Al igual que él, Bart llevaba un frac negro y tenía el cabello canoso pulcramente peinado. Al verlos en ese momento, nadie diría que eran dos famosos forajidos. Parecían respetables, pero Jess no solo quería parecerlo, quería serlo.

Bart se bajó del caballo, que ató junto a la calesa de Jess, la que había comprado para ese día. Joder, incluso la había decorado con azucenas, las flores preferidas de Matilda.

—¿Estás listo, chico? —le preguntó Bart con solemnidad.

—Sí.

Por muy asustado que estuviera, no había nada que Jess deseara más en el mundo.

Nada.

Ya había renunciado al botín que había amasado para que Matilda no descubriera su pasado. Por ella haría lo que fuera.

Incluso ser honesto.

Jess echó a andar hacia la puerta con Bart a la espalda. Acababa de llegar a los escalones de entrada cuando oyó un disparo.

Siseó con fuerza.

Un repentino dolor se apoderó de todo su cuerpo cuando la bala le arrancó el sombrero y lo lanzó por los aires. Este cayó cerca de él y rodó hasta llegar a un matorral cercano. Jess intentó dar otro paso, pero sonaron más disparos. Y todos impactaron en diferentes partes de su cuerpo.

Esos disparos consiguieron que hiciera algo que no había hecho en la vida.

Postrarse de rodillas en el suelo.

Furioso, quiso devolver los disparos, pero Bart sabía que había vendido sus armas para comprar la alianza de Matilda. Había sido el último paso con el fin de librarse del antiguo Jess Brady.

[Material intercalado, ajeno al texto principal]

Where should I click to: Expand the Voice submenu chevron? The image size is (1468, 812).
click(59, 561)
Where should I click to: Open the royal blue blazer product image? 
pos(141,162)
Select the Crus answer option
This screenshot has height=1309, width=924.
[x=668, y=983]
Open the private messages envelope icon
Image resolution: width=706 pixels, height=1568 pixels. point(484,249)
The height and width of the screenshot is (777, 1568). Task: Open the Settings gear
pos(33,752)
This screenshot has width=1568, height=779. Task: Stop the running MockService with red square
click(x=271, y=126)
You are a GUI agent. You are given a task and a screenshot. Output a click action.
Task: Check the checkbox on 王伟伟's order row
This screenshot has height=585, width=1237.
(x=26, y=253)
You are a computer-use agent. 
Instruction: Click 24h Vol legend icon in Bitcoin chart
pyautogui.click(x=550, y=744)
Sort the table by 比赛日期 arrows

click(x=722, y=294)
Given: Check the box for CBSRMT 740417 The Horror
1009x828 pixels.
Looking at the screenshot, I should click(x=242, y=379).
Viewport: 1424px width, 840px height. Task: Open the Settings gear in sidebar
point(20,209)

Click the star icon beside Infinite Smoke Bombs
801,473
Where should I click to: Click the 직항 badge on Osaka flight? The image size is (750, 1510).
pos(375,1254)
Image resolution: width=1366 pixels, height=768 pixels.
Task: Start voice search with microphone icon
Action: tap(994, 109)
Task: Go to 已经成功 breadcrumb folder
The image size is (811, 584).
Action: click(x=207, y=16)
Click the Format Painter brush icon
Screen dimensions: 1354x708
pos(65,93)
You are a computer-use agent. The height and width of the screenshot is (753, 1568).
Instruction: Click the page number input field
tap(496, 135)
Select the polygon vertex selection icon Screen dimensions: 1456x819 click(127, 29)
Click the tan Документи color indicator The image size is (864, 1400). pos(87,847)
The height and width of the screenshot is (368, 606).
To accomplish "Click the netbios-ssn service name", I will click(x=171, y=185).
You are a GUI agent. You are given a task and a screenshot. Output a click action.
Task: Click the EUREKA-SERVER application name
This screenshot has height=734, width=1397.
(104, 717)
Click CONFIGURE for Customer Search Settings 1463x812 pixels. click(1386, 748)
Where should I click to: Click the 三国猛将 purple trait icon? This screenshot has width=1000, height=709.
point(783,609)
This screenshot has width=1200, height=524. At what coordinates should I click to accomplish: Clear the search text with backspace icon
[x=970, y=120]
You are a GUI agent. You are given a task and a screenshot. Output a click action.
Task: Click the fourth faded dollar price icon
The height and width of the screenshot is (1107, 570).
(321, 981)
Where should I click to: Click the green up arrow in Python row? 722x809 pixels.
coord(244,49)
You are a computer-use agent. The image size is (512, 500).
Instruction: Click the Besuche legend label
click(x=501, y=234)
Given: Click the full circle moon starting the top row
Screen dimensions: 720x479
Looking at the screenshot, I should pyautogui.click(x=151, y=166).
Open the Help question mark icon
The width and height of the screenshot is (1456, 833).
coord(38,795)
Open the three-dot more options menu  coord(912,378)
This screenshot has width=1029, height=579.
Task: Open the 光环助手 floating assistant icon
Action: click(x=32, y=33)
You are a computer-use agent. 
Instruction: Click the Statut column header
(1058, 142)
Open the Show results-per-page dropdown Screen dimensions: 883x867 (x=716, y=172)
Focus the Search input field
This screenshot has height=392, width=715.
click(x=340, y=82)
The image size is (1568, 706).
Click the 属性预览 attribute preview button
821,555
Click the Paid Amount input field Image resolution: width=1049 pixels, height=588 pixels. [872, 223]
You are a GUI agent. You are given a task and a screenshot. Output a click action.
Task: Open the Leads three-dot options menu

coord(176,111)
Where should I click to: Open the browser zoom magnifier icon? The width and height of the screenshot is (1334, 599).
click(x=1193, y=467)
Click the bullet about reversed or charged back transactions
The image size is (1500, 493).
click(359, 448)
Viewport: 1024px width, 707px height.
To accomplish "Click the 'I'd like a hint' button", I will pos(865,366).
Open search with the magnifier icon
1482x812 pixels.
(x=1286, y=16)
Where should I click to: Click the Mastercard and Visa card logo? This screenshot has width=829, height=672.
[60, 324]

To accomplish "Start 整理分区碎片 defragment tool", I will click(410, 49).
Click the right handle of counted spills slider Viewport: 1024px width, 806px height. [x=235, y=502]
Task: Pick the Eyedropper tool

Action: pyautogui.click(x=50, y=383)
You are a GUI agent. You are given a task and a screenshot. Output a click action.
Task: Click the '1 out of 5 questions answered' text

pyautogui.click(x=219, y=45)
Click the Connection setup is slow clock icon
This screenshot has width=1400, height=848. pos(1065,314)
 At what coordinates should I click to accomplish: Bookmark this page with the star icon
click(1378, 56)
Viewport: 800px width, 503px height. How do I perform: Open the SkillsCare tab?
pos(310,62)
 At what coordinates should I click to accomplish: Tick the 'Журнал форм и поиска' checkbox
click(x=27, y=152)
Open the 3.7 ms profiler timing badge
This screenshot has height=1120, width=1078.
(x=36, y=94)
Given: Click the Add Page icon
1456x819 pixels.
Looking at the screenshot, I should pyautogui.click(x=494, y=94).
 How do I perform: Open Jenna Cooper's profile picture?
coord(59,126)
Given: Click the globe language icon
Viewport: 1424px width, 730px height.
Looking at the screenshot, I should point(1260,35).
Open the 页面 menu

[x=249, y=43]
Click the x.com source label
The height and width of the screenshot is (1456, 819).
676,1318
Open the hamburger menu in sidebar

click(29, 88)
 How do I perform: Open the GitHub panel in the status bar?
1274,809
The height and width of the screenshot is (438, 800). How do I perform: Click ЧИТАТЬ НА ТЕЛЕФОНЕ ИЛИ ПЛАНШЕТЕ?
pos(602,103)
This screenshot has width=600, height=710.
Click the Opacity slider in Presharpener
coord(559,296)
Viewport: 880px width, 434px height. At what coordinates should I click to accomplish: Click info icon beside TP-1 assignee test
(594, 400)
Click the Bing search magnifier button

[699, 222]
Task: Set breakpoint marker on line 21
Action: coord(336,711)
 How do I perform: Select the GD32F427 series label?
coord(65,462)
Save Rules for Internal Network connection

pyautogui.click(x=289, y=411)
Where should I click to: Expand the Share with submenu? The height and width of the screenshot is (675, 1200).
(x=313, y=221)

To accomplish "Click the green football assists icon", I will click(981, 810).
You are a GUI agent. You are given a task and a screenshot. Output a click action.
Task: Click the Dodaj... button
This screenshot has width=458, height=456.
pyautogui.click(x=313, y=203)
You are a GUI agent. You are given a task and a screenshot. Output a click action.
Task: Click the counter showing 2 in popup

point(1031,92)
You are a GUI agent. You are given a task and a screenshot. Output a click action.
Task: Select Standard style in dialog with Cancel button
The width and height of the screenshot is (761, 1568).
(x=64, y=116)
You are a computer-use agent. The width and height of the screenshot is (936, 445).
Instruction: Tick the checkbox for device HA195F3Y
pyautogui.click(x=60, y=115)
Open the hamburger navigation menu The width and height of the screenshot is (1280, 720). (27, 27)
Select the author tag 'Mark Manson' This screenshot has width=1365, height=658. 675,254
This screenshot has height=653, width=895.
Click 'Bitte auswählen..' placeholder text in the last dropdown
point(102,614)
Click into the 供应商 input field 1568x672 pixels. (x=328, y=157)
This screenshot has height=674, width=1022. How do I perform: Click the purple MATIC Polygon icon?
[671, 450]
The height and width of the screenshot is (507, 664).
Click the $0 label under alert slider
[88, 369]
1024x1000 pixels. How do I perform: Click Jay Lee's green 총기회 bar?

«¿Por qué he sido tan tonto?»

¿Por qué había permitido que alguien se colocara a su espalda cuando sabía que no debía permitir que eso pasara?

Tal vez ese fuera su castigo por todos los pecados que había cometido. Tal vez eso era lo que se merecía un malnacido como él.

Morir a tiros el día que debería ser el más feliz de su vida.

Bart lo tiró al suelo de una patada.

Jadeando por el dolor y con la boca llena de sangre, Jess lo miró. Miró al hombre por quien había arriesgado la vida en incontables ocasiones.

—¿Por qué?

Bart se encogió de hombros, indiferente, mientras recargaba el arma.